Como sucede en esos flirteos de verano, llegaba la hora indeseada de su vuelta a la capital, su partida. El escenario para una última cita, esta vez yo en solitario con las dos amigas inseparables por imperio de las circunstancias, no pudo ser menos glamoroso y sofisticado. Lisa y llanamente, un domingo por la mañana poco antes de la hora del almuerzo, en la micro que iba desde el centro de la ciudad hacia su empinado vecindario. La gentileza de acompañarles sería la última prueba de mi galantería. Tras acomodarnos en el bus, seguimos con animadas conversaciones, que culminaron acerca de las exhibiciones cinematográficas del momento. Más o menos erudito en el tema, como me sentía, llevé la cosa por el lado musical, haciendo referencia a las canciones de Can Can, film en boga con un reputado elenco cuyos estelares interpretaban canciones de Cole Porter, de mucha popularidad.

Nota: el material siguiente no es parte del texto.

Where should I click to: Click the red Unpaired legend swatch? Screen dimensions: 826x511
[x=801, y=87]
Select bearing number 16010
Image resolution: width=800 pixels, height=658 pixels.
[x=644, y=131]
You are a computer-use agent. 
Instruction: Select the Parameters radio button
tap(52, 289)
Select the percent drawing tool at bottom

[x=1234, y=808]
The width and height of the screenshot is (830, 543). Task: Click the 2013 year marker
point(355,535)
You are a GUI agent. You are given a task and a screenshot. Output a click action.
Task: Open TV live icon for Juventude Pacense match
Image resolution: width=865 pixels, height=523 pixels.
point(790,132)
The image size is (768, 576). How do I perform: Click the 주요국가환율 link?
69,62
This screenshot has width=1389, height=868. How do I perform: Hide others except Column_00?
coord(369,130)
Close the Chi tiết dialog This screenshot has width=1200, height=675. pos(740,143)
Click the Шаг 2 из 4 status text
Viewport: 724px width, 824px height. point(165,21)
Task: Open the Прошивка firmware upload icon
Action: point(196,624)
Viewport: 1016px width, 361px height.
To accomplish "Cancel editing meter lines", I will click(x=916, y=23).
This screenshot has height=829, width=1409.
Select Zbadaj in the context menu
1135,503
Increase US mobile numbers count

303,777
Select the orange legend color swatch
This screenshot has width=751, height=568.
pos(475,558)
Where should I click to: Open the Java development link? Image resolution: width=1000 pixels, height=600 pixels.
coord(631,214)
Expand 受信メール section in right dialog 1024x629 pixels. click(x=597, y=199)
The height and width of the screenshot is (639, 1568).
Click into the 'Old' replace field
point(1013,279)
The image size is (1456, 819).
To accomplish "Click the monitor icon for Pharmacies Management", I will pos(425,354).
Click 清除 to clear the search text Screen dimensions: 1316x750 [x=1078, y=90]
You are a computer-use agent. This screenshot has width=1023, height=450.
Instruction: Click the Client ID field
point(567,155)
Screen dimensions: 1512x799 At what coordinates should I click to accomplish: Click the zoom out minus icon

Olvidándome de que estaba frente a un par de muchachas del Villa María y por tanto con un inglés harto mejor que el mío, me las quise dar de tenor para impresionar a quien correspondía, con mis dotes de émulo de Sinatra. En medio de un intento por sorprender a quien yo quería, con mi cultura de la música popular de moda, me aventuré con lo que entendía como la letra de You do something to me, uno de los estándares del film. Esbocé entonces un enredoso estribillo de uno de sus versos con unos balbuceos inentendibles que –nada menos que sentado en la micro camino a los altos de Agua Santa- se hicieron oír con algo así como…bubu ya yubu ya bubo so guel… y no quiero recordar nada más.

Fueron unos segundos fatales. Los tengo grabados como si fuese hoy: una socarrona mirada entre ambas, una sonrisa algo fingida y una presurosa aunque amable corrección a mi espantoso spanglish: Do do that voodoo that you do so well -me enseñaron y aprendí para siempre- que era lo que correspondía. Nunca lo olvidé y cada vez que escucho esa melodía no puedo dejar de recordar y visualizar al par de muchachas sorprendidas por mi poblacional versión de los versos de Porter. Mata pasiones, qué duda cabe, al menos en un caso como este.

 

Las desilusiones amorosas juveniles siempre tienen su razón de ser en cuestiones más profundas, que de seguro van mucho más allá de este detalle menor de una ordinaria ignorancia idiomática como esta. Pero en mi caso, estoy casi seguro que todos los puntos ganados en esa recordada semana con mis estrategias de conquistador, se fueron estrepitosamente al suelo.

Otro pudo ser, quizás, el destino sentimental de esta pareja de raigambre casi infantil, si el idioma de Shakespeare hubiese sido respetado como correspondía en el momento apropiado.